One is that, on my system at least, sometimes a newly recorded track will not play back until I have done one or all of the following - deselect the track by clicking on the background and making sure I restart the tune before the newly recorded region. A PITA for me but I've kind of gotten used to it.

 

The other thing is that maybe you are not sending your audio track to the bus but instead are actualy routing the entire track to that bus? You don't really need to do that, if you want to send some verb to the bus where you have a reverb inserted, use one of the "Send" slots in the audio channel strip, select the bus with the reverb inserted and turn up the little dial that will appear to whatever level you want.

 

Routing the entire track to a bus is good for certain purposes, like as you mentioned, grouping tracks.
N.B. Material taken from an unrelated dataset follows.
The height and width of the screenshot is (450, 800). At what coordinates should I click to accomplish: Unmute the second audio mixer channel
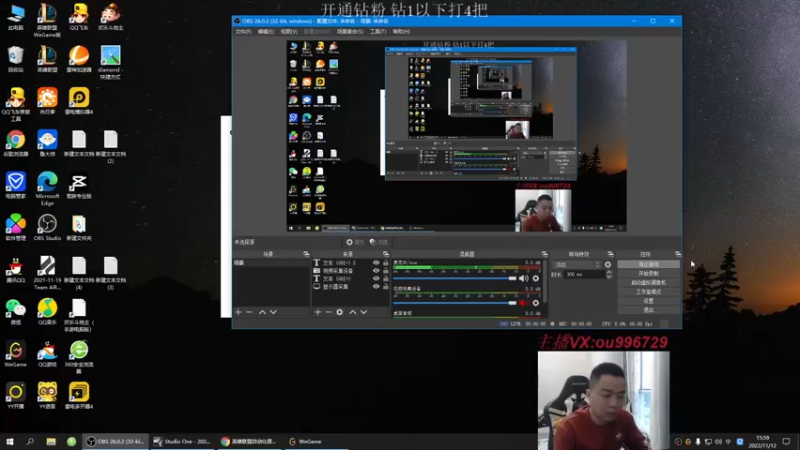[524, 303]
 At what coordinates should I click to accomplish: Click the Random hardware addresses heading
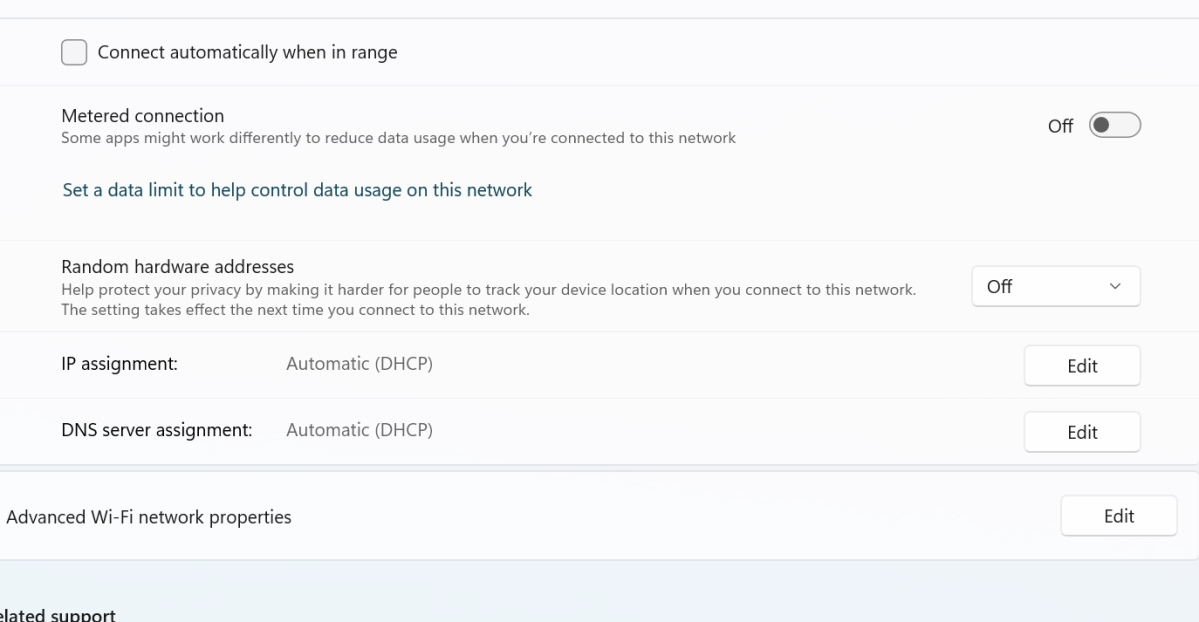click(x=178, y=266)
This would be good for something like grouping all your BG vocals which you wanted to compress all at once. To route the whole track, you go to the middle of the audio channel strip where it should say "output 1-2" and go into that menu and select a bus, which is maybe what you have already done. That is generally NOT the way you would send a signal to a reverb, the first scenario is.

 

You might also try another test, just to make sure anything is getting out of Logic at all - grab a loop from the loop browser and drop it on an empty audio track - green or blue will both work. You should hear that loop playing through your main outputs. If you do not, then maybe you need to make sure that your Logic outputs are going to your "inspire" (your in/out box?)